Available records Block Start
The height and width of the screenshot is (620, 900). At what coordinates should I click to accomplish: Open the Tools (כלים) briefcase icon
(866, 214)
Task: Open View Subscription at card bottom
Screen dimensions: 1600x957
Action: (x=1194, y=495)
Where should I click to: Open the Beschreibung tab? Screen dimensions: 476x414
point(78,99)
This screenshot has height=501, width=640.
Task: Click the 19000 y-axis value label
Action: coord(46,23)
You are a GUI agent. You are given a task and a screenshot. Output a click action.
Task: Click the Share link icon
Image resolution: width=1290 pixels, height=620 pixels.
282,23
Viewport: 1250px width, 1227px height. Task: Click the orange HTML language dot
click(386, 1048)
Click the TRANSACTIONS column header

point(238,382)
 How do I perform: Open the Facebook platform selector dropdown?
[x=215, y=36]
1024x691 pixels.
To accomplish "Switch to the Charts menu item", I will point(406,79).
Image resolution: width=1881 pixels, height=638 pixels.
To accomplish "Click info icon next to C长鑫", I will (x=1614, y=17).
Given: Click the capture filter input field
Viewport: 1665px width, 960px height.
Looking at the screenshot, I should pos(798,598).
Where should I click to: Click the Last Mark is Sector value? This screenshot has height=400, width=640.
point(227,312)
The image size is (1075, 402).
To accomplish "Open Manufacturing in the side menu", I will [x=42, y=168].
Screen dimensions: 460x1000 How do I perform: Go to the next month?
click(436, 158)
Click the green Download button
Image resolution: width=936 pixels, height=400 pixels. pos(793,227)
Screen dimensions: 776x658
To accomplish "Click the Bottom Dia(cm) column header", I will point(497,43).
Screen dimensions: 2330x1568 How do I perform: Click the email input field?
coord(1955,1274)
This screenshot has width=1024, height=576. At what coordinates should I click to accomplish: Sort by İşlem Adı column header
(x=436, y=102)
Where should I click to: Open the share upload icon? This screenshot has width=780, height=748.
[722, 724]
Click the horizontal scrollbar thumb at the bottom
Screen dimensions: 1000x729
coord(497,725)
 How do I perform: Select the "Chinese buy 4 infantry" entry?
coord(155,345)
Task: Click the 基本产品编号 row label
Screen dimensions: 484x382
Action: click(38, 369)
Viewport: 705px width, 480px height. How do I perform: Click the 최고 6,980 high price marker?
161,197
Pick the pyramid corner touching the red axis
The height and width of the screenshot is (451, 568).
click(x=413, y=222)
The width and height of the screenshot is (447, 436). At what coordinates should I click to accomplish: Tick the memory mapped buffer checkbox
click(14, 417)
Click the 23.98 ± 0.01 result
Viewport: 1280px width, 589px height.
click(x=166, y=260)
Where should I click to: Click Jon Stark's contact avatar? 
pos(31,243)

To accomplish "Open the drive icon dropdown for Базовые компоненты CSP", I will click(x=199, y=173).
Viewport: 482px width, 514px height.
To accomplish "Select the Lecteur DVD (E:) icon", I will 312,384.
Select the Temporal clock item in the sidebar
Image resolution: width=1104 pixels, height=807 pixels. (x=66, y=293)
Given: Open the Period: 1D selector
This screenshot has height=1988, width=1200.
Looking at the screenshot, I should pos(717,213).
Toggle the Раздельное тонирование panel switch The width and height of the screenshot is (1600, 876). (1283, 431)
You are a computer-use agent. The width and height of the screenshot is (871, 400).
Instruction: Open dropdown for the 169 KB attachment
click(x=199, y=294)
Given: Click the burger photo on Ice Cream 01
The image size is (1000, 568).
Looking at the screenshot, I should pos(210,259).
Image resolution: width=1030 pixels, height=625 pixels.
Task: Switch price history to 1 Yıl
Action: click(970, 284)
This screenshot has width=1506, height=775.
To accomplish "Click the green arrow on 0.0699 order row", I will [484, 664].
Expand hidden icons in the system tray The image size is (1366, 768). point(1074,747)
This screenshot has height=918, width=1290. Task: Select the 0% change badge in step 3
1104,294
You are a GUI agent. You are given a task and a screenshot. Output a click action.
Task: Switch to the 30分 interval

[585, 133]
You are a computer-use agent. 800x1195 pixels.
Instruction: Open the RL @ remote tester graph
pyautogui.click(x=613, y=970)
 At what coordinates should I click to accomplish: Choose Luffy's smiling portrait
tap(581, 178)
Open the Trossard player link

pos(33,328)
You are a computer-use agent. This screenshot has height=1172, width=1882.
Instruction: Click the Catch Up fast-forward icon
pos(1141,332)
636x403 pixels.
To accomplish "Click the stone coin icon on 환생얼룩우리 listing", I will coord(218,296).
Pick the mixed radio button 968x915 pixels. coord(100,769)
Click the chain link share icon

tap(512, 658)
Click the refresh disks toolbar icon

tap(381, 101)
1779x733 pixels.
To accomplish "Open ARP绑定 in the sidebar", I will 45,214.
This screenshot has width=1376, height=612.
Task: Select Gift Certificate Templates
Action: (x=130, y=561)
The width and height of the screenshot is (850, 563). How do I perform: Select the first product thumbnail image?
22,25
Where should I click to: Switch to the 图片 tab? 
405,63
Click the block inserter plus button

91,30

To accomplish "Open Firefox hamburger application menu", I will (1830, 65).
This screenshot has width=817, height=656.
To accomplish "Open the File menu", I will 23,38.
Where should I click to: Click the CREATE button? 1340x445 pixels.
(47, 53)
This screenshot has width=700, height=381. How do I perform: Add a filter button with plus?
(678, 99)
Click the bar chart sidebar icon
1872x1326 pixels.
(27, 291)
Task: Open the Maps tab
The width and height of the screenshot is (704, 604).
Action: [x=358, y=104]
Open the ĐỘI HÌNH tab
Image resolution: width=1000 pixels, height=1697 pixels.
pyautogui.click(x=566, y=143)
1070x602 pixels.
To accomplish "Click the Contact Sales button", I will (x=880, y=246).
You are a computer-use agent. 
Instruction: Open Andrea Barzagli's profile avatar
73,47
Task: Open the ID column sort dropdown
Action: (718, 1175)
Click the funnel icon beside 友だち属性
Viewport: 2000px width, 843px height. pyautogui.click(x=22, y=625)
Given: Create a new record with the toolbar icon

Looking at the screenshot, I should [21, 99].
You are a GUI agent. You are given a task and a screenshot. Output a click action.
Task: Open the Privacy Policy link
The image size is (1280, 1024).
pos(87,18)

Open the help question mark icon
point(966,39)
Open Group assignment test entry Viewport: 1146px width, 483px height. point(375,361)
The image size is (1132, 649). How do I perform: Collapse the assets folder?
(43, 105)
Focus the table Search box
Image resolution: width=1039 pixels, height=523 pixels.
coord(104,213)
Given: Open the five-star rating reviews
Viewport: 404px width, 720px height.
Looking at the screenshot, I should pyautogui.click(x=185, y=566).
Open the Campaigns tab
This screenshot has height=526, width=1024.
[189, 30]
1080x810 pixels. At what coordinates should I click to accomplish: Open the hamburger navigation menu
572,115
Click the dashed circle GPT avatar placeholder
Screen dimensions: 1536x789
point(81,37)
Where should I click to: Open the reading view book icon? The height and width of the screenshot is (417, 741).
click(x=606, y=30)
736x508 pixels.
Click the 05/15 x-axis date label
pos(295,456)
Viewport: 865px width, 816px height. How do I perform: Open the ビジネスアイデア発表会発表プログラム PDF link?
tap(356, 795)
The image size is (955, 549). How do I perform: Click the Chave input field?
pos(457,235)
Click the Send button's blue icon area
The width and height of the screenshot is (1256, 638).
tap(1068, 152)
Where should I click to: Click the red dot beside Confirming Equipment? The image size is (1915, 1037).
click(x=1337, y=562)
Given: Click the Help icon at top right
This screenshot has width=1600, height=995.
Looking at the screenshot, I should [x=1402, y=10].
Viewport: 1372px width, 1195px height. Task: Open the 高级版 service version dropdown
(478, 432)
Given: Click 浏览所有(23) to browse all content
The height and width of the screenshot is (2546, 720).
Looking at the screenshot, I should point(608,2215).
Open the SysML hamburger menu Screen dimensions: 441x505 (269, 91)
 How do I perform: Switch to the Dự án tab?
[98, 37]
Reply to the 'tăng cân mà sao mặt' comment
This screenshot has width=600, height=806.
Available records Block End
The first line of the data, the line with "Image resolution: width=1881", and all lines in between are to be copied exactly. Leave out everything else.

→ Exercise response
The height and width of the screenshot is (620, 900). At what coordinates should I click to accomplish: Open the Tools (כלים) briefcase icon
(866, 214)
Task: Open View Subscription at card bottom
Screen dimensions: 1600x957
Action: (x=1194, y=495)
Where should I click to: Open the Beschreibung tab? Screen dimensions: 476x414
point(78,99)
This screenshot has height=501, width=640.
Task: Click the 19000 y-axis value label
Action: coord(46,23)
You are a GUI agent. You are given a task and a screenshot. Output a click action.
Task: Click the Share link icon
Image resolution: width=1290 pixels, height=620 pixels.
282,23
Viewport: 1250px width, 1227px height. Task: Click the orange HTML language dot
click(386, 1048)
Click the TRANSACTIONS column header

point(238,382)
 How do I perform: Open the Facebook platform selector dropdown?
[x=215, y=36]
1024x691 pixels.
To accomplish "Switch to the Charts menu item", I will point(406,79).
Image resolution: width=1881 pixels, height=638 pixels.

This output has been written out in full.